A short sale is a sale of real estate in which the proceeds from selling the property will fall short of the balance of debts secured by liens against the property, and the property owner cannot afford to repay the liens' full amounts and where the lien holders agree to release their lien on the real estate and accept less than the amount owed on the debt. Any unpaid balance owed to the creditors is known as a deficiency. Short sale agreements do not necessarily release borrowers from their obligations to repay any shortfalls on the loans, unless specifically agreed to between the parties. However, in California, legislation was passed to preclude deficiencies after a short sale is approved. The same is true of lenders on first loans and lenders on second loans — once the short sale is approved, no deficiencies are permitted after the short sale. (SB 931, SB 458 - Calif. Code of Civil Procedure §580e).

A short sale is often used as an alternative to foreclosure because it mitigates additional fees and costs to both the creditor and borrower.
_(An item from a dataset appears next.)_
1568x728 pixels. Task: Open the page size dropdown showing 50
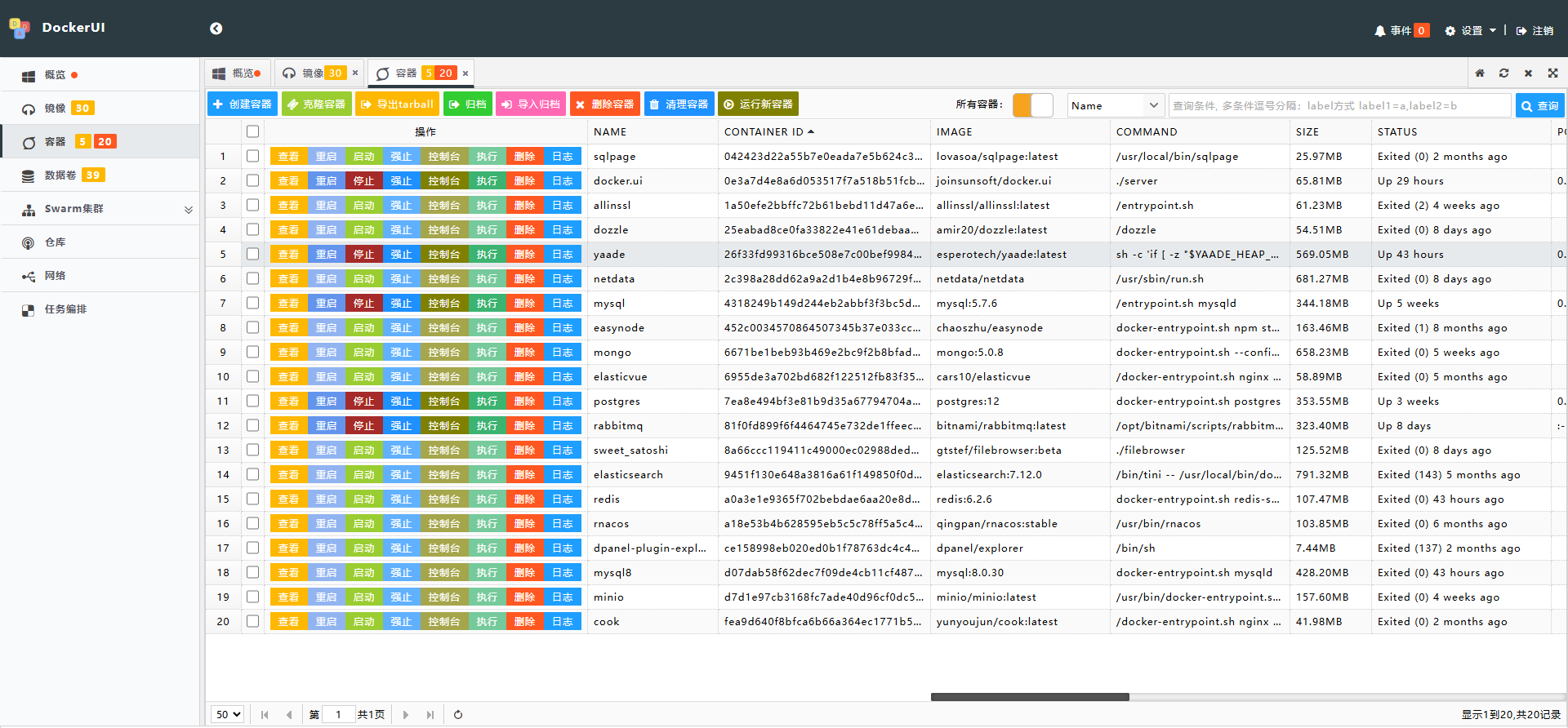pyautogui.click(x=228, y=715)
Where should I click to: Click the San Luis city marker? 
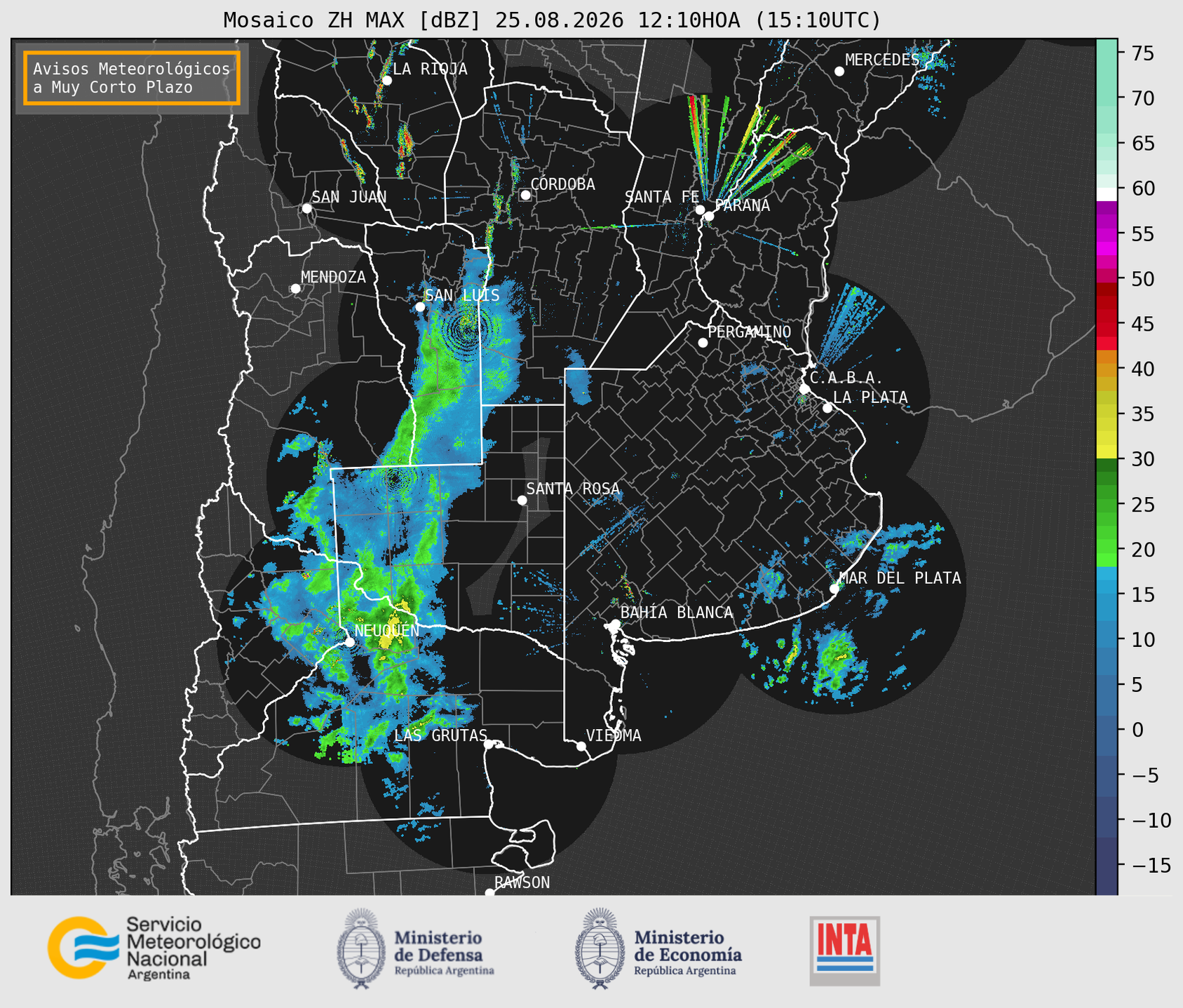[420, 307]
Both often result in a negative credit report against the property owner.

The Short Sale Process

Most creditors require the borrower to prove they have an economic or financial hardship preventing them from being able to pay the deficiency.  Creditors holding liens against real estate can include primary mortgages, junior lien holders—such as second mortgages, home equity lines of credit (HELOC) lenders, home owners association HOA (special assessment liens)—all of whom will need to approve individual applications for a short sale, should they be asked to take less than what is owed.  

Most large creditors have special loss mitigation departments that evaluate borrowers' applications for short sale approval. Often creditors use pre-determined criteria for approving the borrowers and the terms of the sale of the properties. Part of this process typically includes the creditor(s) determining the current market value of the real estate by obtaining an independent evaluation of the property with an appraisal, or a Broker's Price Opinion (BPO).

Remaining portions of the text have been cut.